» **What needs to be done**
Skip the pictures and restate, word for word, the lines from the one containing "Where should I" to the end of the data below.

Data extract START

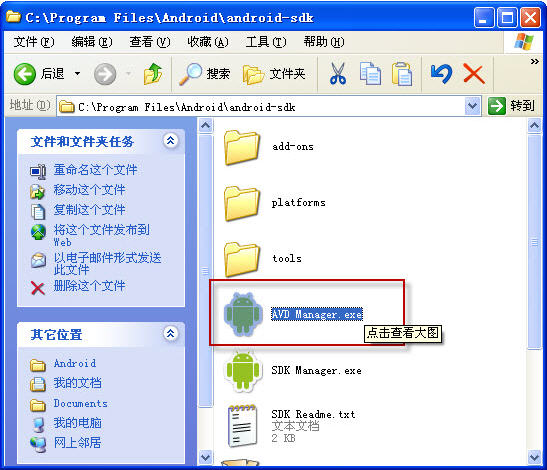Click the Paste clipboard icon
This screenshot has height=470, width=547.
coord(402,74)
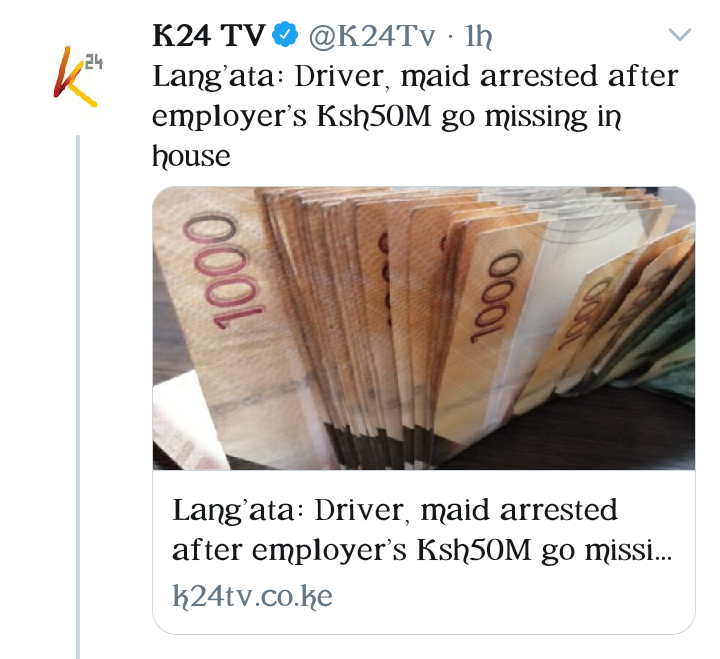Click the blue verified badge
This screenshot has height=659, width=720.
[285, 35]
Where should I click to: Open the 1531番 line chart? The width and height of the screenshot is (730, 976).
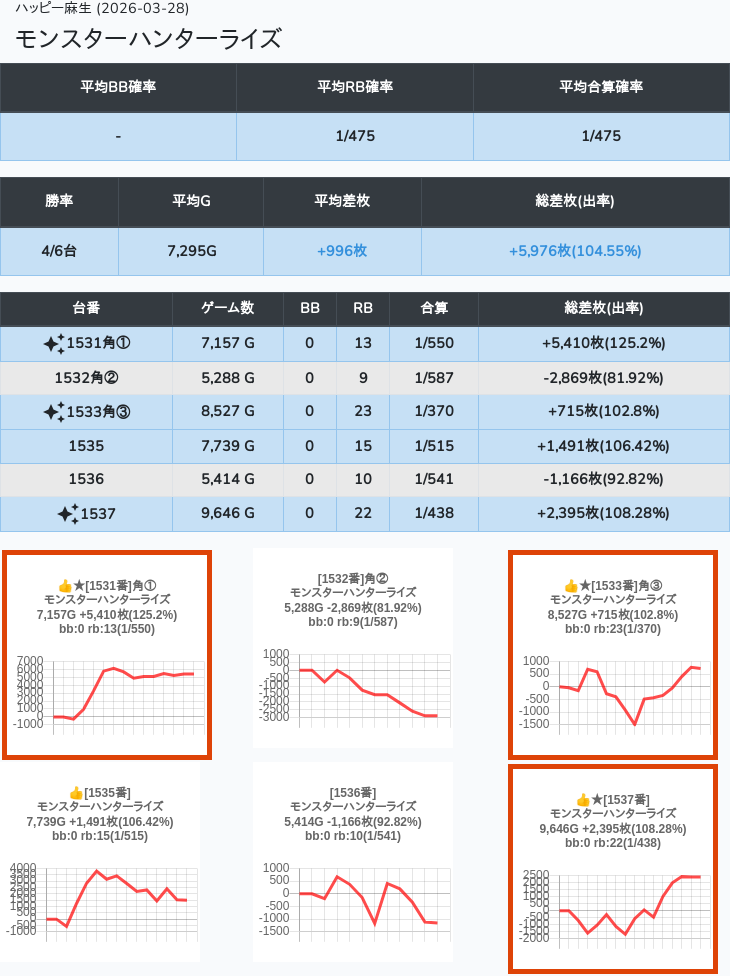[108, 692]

Data extract END

» **Answer to this problem**
Where should I click to: Open the 1531番 line chart? The width and height of the screenshot is (730, 976).
[108, 692]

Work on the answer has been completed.